I do like it. Because there is the presumption of the act built right into the name.
Or he can/would say “Thats high volume with lots of isolation. What is your goal?”.
This is a problem of phylogeny. They are all under the umbrella of general strength training. There’s also sport specific training.
Believe it or not, sprinters (like Asafa Powel, or Usain Bolt) don’t train like Olympic wrestlers (Kurt Angle).
They train for their sport. Specifically.
Hence sport specific training.
Competition only formalizes what is already being done.
Training like a powerlifter makes you a powerlifter.
Training like a bodybuilder makes you a bodybuilder.
It really just sounds like someone beat you at your own sport without them ever having competed so you feel the need to gatekeep. You didn’t by any chance tell someone who was training like a boxer without ever competing that he was not a boxer and he handed it to you did you?
Thank you for refuting yourself because the competition itself is built on the practice that you deny counts.
You’re confining yourself to a narrow, externally validated version of a sport, ignoring the objective principles that actually define it.
You assert “you aren’t a powerlifter without competing,” yet competing requires doing the very training you dismiss. The premise undercuts itself and that’s called circular reasoning.
If identity depends on external approval, then by your logic nobody was ever a powerlifter, athlete, or expert until someone else certified them. Yet competitions, records, and federations exist because people trained and mastered the practice first, not the other way around. Denying the validity of training outside a platform ignores the very foundation that makes the sport possible.
You claim you aren’t a powerlifter until you compete. Yet the IPF considers the USAPL illegitimate which is why it suspended it and is still expelled today. Sorry bubba, your meet at the USAPL doesn’t count. The judges from the IPF have to stamp “powerlifter” on your forehead before you can call yourself one.
That’s a lot of words to avoid admitting you don’t have an argument. Let’s try again. If identity depends on external approval, then by your logic nobody was ever a powerlifter, athlete, or expert until someone else certified them.
You’re the one who discovers stranger and stranger arguments against a fact that if somebody does not compete/aim to compete in a sport he does not represent it.
It’s sad if you feel only things under label or bodybuilding or powerlifting can be impressive.
Guy pulling 800lbs is impressive, but it does not matter in PL unless done in a meet. You earlier mentioned Thor pulling 501kg. But why him pulling 505kg and 510kg now were much more noticeable?
It would be insane if somebody could participate to a meet with a month old lift. PL meets don’t always measure who’s strongest, they measure who performs best at that day while judged by others by a set of rules.
In my last meet I did 40kg smaller total than on a meet before, because I was sick.

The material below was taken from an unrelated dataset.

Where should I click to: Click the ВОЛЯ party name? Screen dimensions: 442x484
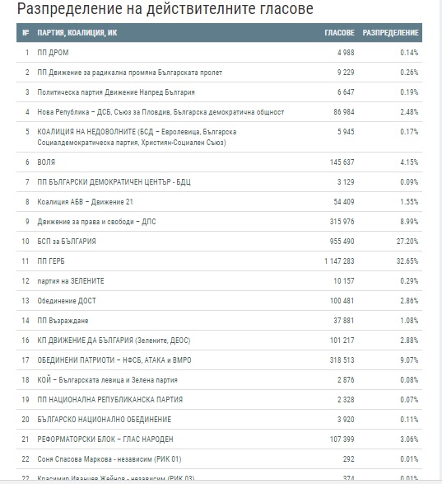click(x=46, y=162)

I did not cry about it or demanded win based on my gym lifts. It was what it was. Better to take your failures as a man.
That’s the idea on competing, you set up against others and see how you perform. And it can be intimidating. If it’s not your thing, don’t do it.
Look man, you can identify to whatever you want. But people classify you based on what you do, not on how you feel.
You just said people classify you based on what you do. Therefore if I do bodybuilding, then I’m a bodybuilder. That supports my point that someone doing powerlifting training is a powerlifter.